Jeff Bezos has grand plans to remake The Washington Post. They seem to be blowing up in his face.
The incoming editor for the newsroom — Robert Winnett, the golden boy of the UK's Daily Telegraph newspaper — pulled out of the job Friday morning.
He ditched the role after a slew of revelations about his past as a writer in London and that of Will Lewis, the Washington Post's publisher and an old friend who tapped him for the top job.
The news was confirmed by the Telegraph's editor, Chris Evans, in a message to staff, seen by Business Insider. It said Winnett would stay there.
A recent furor over Winnett's hire revealed a profound culture clash between the high morals of the Post and seemingly the less-scrupulous British outlets — the Telegraph and London's Sunday Times — where Lewis and Winnett cut their teeth.
And though Lewis remains in his post, US media elites are openly wondering whether he, too, will go. Even if he doesn't, Winnett's exit has blasted a hole in his plan and his credibility.
This also leaves Bezos with a problem.

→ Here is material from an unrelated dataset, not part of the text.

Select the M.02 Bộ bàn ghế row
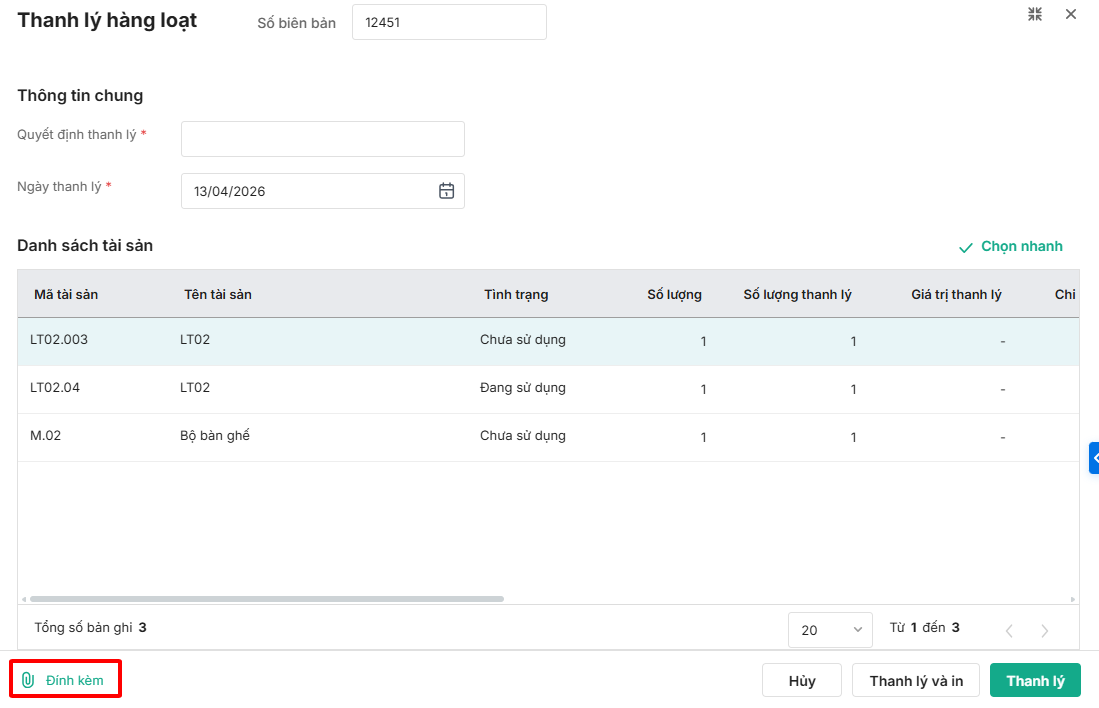Viewport: 1099px width, 708px height. coord(300,437)
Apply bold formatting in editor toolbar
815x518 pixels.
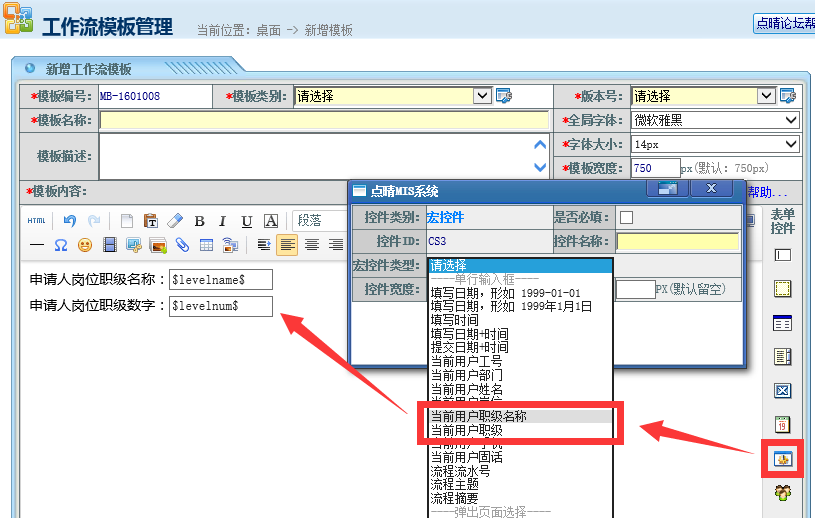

He hoped Lewis and Winnett could revamp the newsroom and give the Post new life.
The outlet, which Bezos bought in 2013, has been hemorrhaging money and readers.
Lewis recently told Post staff that it had lost half its readers since 2020 and last year lost more than $1 million a week.
His promise was to connect with new readers, restructure the newsroom, and bring on Winnett to lead its central news and politics operation.
He touted Winnett as a leading light who could live up to the paper that broke the Watergate scandal.
In Britain, Winnett is broadly admired, primarily for breaking what's widely known as the expenses scandal.
He revealed widespread abuse of parliamentary expense accounts, upending the political establishment and forcing many lawmakers to quit.
That history landed very differently in the US, though — because the Telegraph paid for the information, with Winnett brokering a transfer of more than $100,000 to his source.
What Brits saw as a fair means to an end, many Americans saw as an aberration.
At the same time, a reexamination of Lewis' past emerged, prompting reports that he may have handled stolen material — albeit within Britain's media laws — and even overseen the destruction of evidence in the phone-hacking scandal that rocked Fleet Street in the early 2010s.
It's fair to say Lewis lost the newsroom, with the Post union complaining loudly and (at least) one staffer describing to BI a growing unease at their incoming leadership.
Bezos threw his weight behind Lewis this week.
"We do need to change as a business," he wrote in an email, saying Lewis was still the man to get them there.
He would do it without diluting the Post's high standards, Bezos told the newsroom.
But without Winnett, on whose shoulders that plan rested, Bezos needs a new solution, and fast.